There are two types of flounders that Florida keeps records of, and those are the Summer Flounder, which the record is 22 pounds 7 ounces, and they are commonly found in northeast Florida in the summer and spring season. The other common type of Florida flounder that they hold records for are the Southern flounder, also referred to as the mud flounder. They can be found almost anywhere in Florida saltwater except the south, as I said they prefer the colder waters.

I have found in my years of saltwater fishing Tampa Bay, that flounder to get picked up and caught a lot, I have landed more than a few in my day. Now flounder fishing is not my area of expertise but I will share with you how I catch flounder in the Tampa Bay area.

Let’ start with the saltwater fishing tackle, I use a 7 foot spinning rod and reel, with 12 pound test. Some anglers may choose to use a heavier fishing line but this is what I use, and it makes the fight of the fish that much more fun. I fish from bridges with big pilings that have a good strong current, so the ideal sinker weight and type would be an egg sinker from 1 to 2 ounces, also using a black barrel swivel along with a 50# test leader line. When it comes to hooks, I almost always use circle hooks, especially if I am inshore fishing. Circle hooks may be a bit more expensive but I find that I land a lot more fish when I use them, especially when I am flounder fishing.

The next step to flounder fishing is choosing the right kind of bait. I use live bait, preferably 6-9 inch finger mullet. I will usually go to a different bridge and try to net some finger mullet with a cast net, then I will keep them alive with a bait bucket, or at least try to. Once I get to the spot where I think the flounder are at I will tie the bait bucket off and drop it in the water to keep them alive. I hook the finger mullet through the top lip and then I drop the line down in the current and let the tide take it. Now once I get a hit I will let the flounder run a little bit, since I use circle hooks the hook usually will set itself.

One very big mistake that fishermen will make when flounder fishing is setting the hook to early, they do not swallow the bait immediately, some might wait up to a minute to set the hook while others will wait a couple of seconds. This is why I choose to use circle hooks when flounder fishing, circle hooks are self setting and you will greatly increase the percentage of fish you will land.

If you can’t get a hold of any finger mullet, my next choice of live bait would be some jumbo live shrimp. Hook them through the head and use them the same way that you would use the finger mullet. I have read and heard of flounder being caught using artificial bait, but I have never tried it so I can’t tell you how well it will work. Everywhere I’ve read and heard, live bait works much better, the choice is up to you with what you want to use as bait to catch flounder.

The Florida fishing regulations for flounder are as follows.
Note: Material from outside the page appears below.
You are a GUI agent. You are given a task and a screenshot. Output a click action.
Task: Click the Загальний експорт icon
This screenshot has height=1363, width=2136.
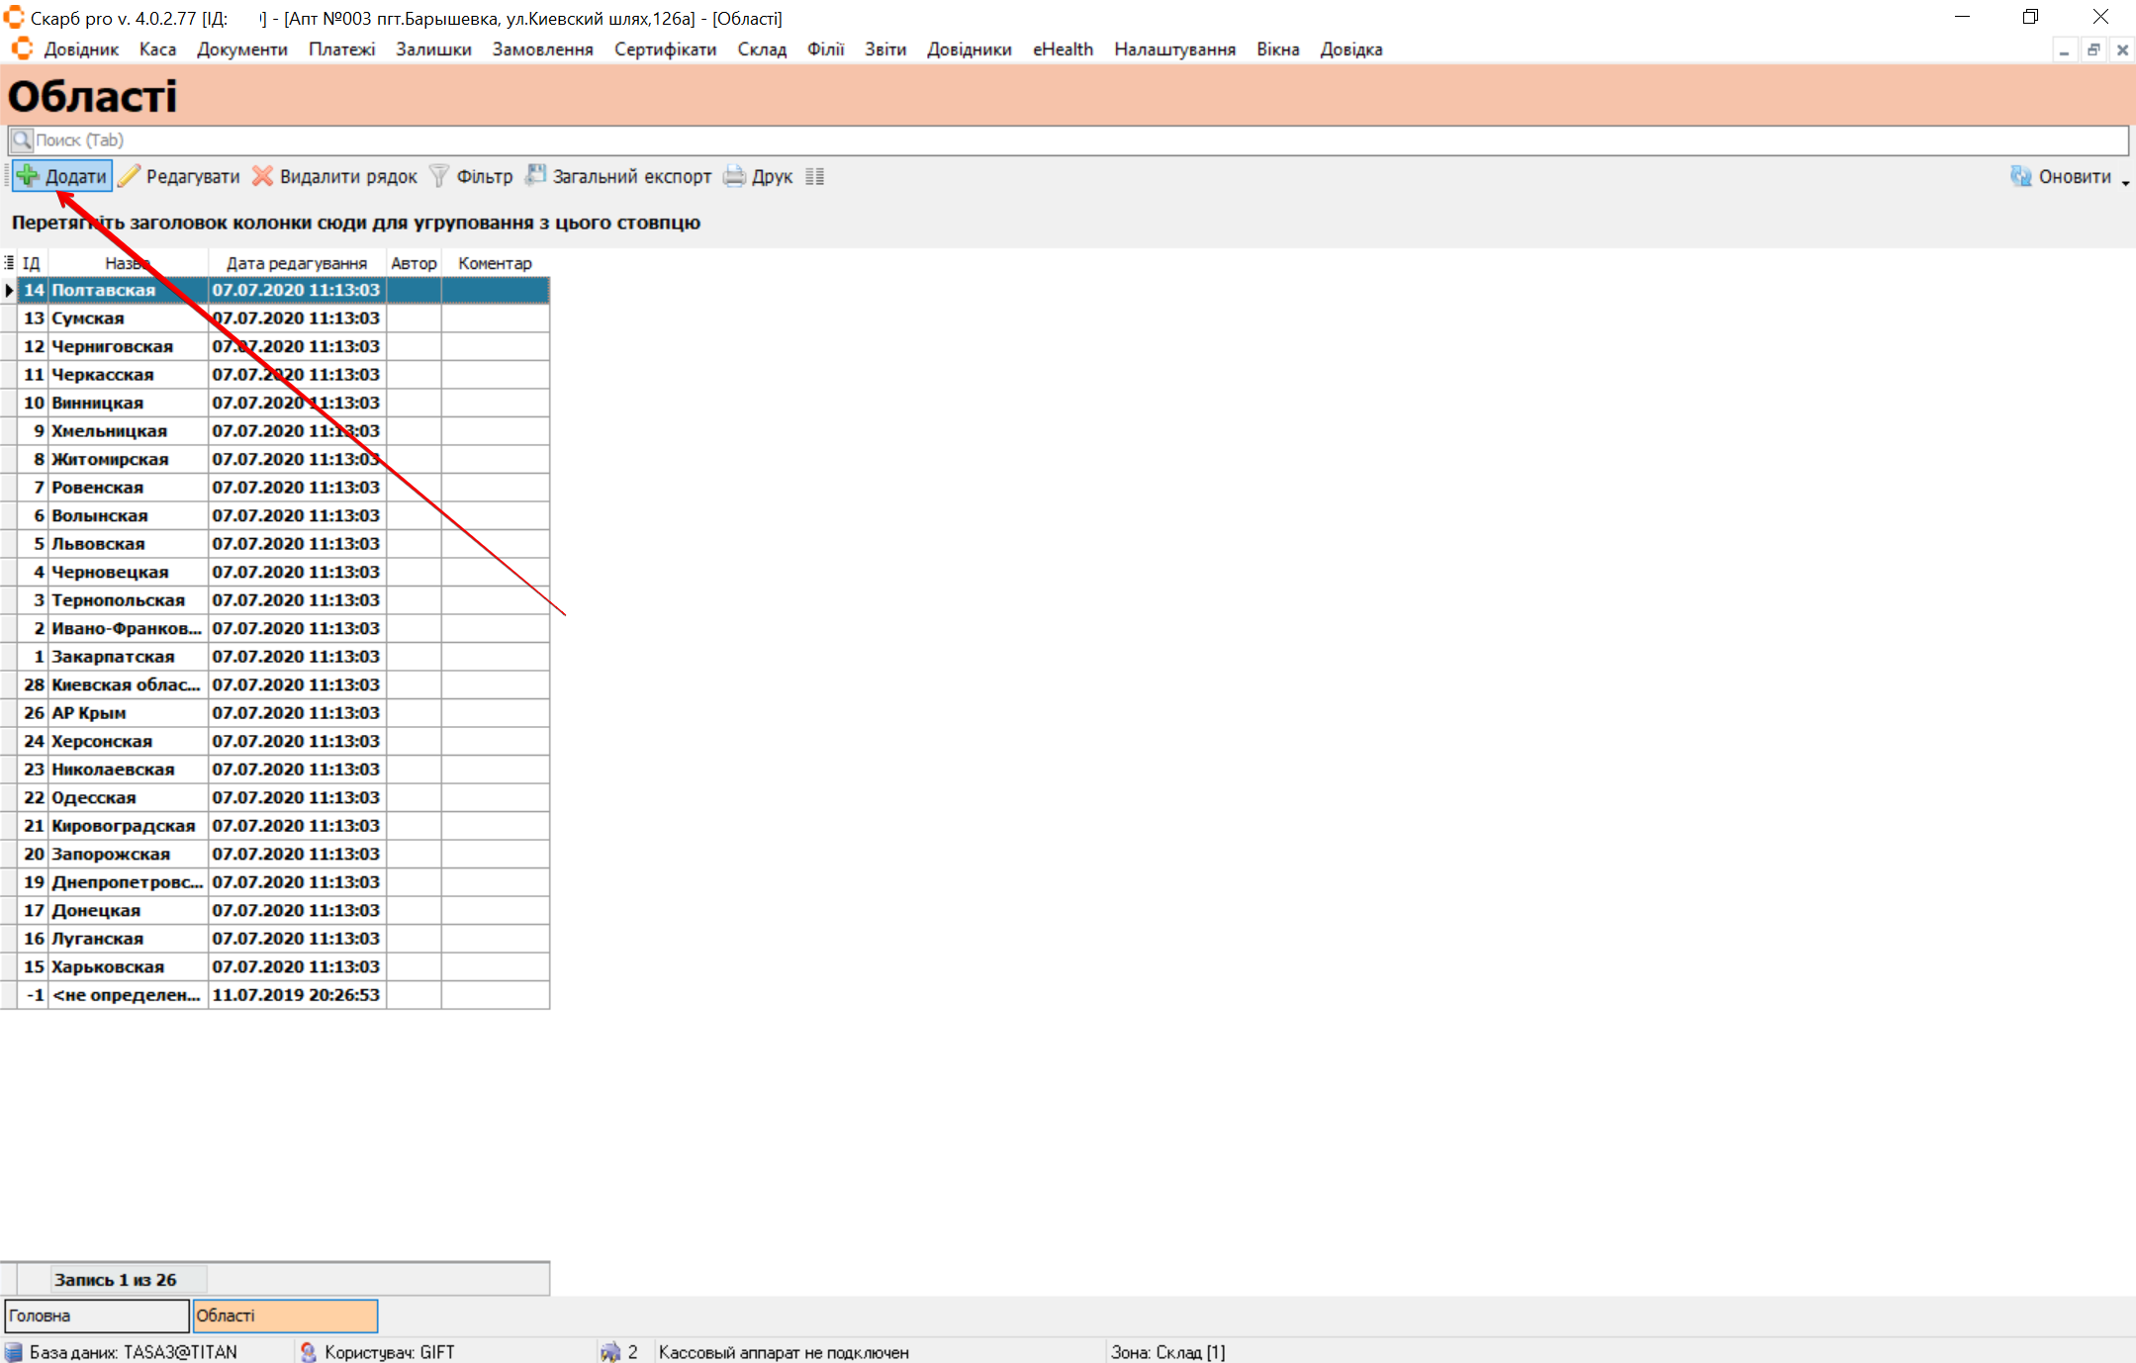pos(535,175)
There is no closed season for flounder fishing, they must be at least 12 inches in length, and there is no maximum size for flounder. The daily bag limit for flounder is 10. If anyone else has any suggestions or input about flounder fishing please feel free to share it here, I am no expert at Florida flounder fishing and I wish to get some more information on catching these types of fish myself. Some other types of fish that you may hook up with when flounder fishing are snook, redfish, seatrout, and small sharks.